Director – Kate Galvin
Music Director – Kevin Gunter
Orchestrator – Dan Kazemi
Choreographer – Kelly McCain
Fight Choreographer – Jeff Colangelo
Set Designer – Jeff Schmidt
Costume Designer – Derek Whitener / Victor Newman Brockwell
Lighting Designer – Jason Foster
Sound Designer – Curtis Craig
Assistant Sound Designer/Sound Mixer - Kellen Voss
Properties Designer – Tish Mussey
Copyist/Transcriber – Adam C. Wright
Dialect Coach – Sara Lovett
Dramaturg – Kyle Eric Bradford
Stage Manager – Caron Gitelman Grant
Assistant Stage Manager – Stefany Cambra
Kevin Gunter – Keyboards
Katrina Kratzer – Violin
Nate Collins – Percussion
Sara Bollinger – Bass
Jordan Cleaver – Cello
Eric Andress – Trombones
Megan DeRubeis – French horn
Kristen Thompson – Clarinets/Flute/Piccolo
Kasey Kessler – Viola
William Sprinkle – Oboe/English Horn
Sarah Elizabeth Smith – Mary
Christia Mantzke – Mother
Jonathan Bragg – Jackson
Daniel Rowan – Christian
Patty Breckenridge – Polly
Alyssa Gardner – Anne
Abby Chapman – Young Mary
Ensemble – Stephen Bates, Lillian Andrea De Leon, Raul Escalona, Alex Heika, Linda Leonard, Janelle Lutz, Kyle Montgomery, Calvin Scott Roberts, Kathryn Taylor Rose, Molly Welch, Seth Womack
Photos by Karen Almond
Reviewed Performance 10/5/2015
Reviewed by Charlie Bowles, Associate Critic for John Garcia's THE COLUMN
Creep isn’t so much the story of Jack the Ripper, although it is about his place and time. It’s not so much the story of the Whitechapel murders in 1888, but rather the mystery that’s made the story stay alive 120 years later. The mystery of Jack the Ripper means that, without knowing who committed the murders, we fear it could be anyone among us. And that means Creep is about the evil around us.

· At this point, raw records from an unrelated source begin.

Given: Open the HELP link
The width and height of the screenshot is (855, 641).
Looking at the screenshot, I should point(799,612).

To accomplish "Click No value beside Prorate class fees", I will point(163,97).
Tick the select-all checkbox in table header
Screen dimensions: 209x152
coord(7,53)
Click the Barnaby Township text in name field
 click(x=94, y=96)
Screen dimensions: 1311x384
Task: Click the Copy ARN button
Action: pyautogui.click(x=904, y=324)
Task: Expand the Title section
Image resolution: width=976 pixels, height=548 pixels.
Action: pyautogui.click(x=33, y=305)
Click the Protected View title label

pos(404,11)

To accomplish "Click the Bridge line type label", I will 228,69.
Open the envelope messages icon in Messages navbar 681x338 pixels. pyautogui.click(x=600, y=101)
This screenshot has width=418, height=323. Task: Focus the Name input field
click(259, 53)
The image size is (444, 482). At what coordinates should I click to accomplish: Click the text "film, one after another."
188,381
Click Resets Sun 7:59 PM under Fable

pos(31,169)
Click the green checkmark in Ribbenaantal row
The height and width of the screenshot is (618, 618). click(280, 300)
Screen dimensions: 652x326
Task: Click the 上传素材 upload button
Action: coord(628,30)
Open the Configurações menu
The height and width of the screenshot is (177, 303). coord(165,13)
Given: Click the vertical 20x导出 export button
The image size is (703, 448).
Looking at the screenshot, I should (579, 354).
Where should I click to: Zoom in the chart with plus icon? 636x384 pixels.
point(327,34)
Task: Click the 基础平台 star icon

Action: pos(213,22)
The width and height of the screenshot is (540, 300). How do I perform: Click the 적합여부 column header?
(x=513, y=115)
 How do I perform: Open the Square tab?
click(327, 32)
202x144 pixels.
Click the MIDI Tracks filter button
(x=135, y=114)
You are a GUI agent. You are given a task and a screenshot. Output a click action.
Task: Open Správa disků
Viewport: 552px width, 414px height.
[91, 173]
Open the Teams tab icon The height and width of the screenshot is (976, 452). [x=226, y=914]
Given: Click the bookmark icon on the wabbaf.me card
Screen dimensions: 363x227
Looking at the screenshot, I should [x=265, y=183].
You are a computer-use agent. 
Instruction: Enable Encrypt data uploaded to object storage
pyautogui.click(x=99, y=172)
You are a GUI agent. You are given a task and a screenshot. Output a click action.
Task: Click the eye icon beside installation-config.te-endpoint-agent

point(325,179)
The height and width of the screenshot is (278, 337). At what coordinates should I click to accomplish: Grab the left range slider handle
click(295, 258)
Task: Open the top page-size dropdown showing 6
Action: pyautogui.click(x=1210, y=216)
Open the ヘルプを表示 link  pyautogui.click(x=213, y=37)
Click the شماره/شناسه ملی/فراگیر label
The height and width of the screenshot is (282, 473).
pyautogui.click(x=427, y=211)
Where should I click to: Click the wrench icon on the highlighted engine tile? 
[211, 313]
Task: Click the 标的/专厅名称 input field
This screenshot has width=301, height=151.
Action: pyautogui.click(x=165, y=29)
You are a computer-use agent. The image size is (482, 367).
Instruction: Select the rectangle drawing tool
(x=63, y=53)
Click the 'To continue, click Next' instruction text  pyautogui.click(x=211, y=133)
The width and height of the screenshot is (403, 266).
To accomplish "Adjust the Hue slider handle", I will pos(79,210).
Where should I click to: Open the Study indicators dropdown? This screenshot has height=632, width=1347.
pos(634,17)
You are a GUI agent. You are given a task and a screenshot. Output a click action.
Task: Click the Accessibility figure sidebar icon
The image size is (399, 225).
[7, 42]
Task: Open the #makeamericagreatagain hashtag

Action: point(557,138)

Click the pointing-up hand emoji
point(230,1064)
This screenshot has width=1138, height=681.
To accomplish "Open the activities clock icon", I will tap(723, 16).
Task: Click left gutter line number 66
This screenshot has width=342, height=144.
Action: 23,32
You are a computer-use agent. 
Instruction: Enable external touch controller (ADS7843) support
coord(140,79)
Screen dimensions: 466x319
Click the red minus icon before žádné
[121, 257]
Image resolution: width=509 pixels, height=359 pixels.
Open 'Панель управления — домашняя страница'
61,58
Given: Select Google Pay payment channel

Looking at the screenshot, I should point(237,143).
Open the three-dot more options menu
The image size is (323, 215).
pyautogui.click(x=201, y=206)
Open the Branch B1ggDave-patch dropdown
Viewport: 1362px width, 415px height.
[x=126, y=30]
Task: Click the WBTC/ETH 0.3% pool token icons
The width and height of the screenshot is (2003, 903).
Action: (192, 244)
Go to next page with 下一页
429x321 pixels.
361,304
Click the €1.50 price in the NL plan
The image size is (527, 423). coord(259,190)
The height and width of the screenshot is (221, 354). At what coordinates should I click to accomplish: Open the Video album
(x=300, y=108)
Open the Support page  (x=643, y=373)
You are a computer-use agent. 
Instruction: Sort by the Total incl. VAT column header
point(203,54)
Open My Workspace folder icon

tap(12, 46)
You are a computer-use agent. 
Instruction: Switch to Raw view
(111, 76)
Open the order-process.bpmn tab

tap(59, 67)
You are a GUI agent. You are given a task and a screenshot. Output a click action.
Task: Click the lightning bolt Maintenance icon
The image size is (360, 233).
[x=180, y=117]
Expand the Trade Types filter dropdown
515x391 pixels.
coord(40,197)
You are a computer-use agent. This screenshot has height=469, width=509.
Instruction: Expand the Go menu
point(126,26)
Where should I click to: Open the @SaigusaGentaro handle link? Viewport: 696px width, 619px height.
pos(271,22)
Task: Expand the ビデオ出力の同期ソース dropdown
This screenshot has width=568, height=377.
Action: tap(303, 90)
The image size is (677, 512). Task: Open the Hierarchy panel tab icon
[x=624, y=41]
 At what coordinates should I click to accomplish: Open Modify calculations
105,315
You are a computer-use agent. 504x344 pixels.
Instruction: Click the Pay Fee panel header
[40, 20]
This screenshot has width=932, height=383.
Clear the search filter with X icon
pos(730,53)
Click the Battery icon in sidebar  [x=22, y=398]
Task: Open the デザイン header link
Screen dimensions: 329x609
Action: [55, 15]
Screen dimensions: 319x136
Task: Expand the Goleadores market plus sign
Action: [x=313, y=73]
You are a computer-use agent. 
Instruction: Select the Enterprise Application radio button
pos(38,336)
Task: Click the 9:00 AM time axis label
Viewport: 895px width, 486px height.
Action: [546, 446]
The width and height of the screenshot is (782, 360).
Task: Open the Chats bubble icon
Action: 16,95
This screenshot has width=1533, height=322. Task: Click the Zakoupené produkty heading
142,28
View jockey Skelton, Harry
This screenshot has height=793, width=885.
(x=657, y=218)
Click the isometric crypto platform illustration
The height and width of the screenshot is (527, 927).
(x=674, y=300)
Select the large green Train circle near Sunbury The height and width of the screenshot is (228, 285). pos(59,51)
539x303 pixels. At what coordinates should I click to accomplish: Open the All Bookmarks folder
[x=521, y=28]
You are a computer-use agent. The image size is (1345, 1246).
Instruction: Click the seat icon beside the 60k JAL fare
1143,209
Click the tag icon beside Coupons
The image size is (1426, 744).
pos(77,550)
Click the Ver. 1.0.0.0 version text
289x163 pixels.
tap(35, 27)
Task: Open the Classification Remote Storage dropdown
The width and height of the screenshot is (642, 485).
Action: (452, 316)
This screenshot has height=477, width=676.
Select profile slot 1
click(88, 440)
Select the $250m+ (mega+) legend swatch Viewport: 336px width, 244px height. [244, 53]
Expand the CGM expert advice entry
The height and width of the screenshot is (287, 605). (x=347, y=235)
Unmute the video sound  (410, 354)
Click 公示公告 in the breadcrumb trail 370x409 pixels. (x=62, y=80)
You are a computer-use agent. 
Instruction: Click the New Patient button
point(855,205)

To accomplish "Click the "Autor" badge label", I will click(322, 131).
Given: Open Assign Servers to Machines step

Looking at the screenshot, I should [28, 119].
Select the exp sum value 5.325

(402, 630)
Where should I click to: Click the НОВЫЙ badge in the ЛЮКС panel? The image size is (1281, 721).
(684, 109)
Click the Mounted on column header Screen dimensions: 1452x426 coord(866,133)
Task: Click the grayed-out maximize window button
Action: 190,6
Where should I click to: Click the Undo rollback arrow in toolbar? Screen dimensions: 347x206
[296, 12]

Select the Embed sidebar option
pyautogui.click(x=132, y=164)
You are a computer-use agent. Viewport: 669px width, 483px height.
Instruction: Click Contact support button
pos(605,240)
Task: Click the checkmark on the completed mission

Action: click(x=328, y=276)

What most people know about Jack is that eleven people, mostly prostitutes, in Britain’s East End were mysteriously murdered and no one was ever identified. Five are linked directly to the mythological killer, though others could have been copycat murders. Investigations into Jack’s blood thirsty reign of terror and murder are rampant even to this day.
Creep (the very, very sad but unfortunately true and completely fabricated tale of Jack the Ripper), as it was once known, is a new musical that explores this subject by local playwright, Donald Fowler, including book, music and lyrics. And the story of making Creep has developed into a story of its own. Why a musical? As we’ve seen from other stories (e.g. Sweeny Todd, Jekyll and Hyde or Thrill me), songs allow for a deep exploration of inner motivations that drive someone to crime. It’s a modern form of a soliloquy.
Creep originally played as an Out-of-the-Loop Festival entry in 2010 and was then work shopped at Uptown in 2013, but the full musical opened its World Premiere at Water Tower Theatre in Addison Monday evening. And when I say full musical, I mean it’s taken on 18-actors, a 10-member orchestra, 21 songs, and a 2-act story that explores these characters in depth.
Water Tower Theatre may be a perfect venue for this production. Designers took full advantage of its very deep stage floor and very high ceiling to create stunning visual effects, from spotlights cutting beams through a fog, to 30-foot tall draperies and numerous wooden set pieces to create levels.
Jeff Schmidt designed an amazing set that grabbed the eyes the moment you entered and created a bit of angst about the story from the start. As a new story and treatment of this old subject, the audience had no guidelines to follow, so the setting was critical in building the right tone. A very tall wall was the backdrop of London, but it was more like a prison wall. Foreboding was evident. Very long, almost blood red draperies hung down on one side of the wall, while the rest housed a recessed stage area with platforms and stairways made of dingy woods that made it look like a dockside. Above and to the side were windows, balconies and recesses colored by broiling stormy blue light. Two grates in the large empty floor in front of the main platform provided lighted doorways to the sewers below and smoke leaked from these along with white lighting. Action was performed up and down the platforms and stairways, in the recessed balconies, across the floor and throughout the audience aisles.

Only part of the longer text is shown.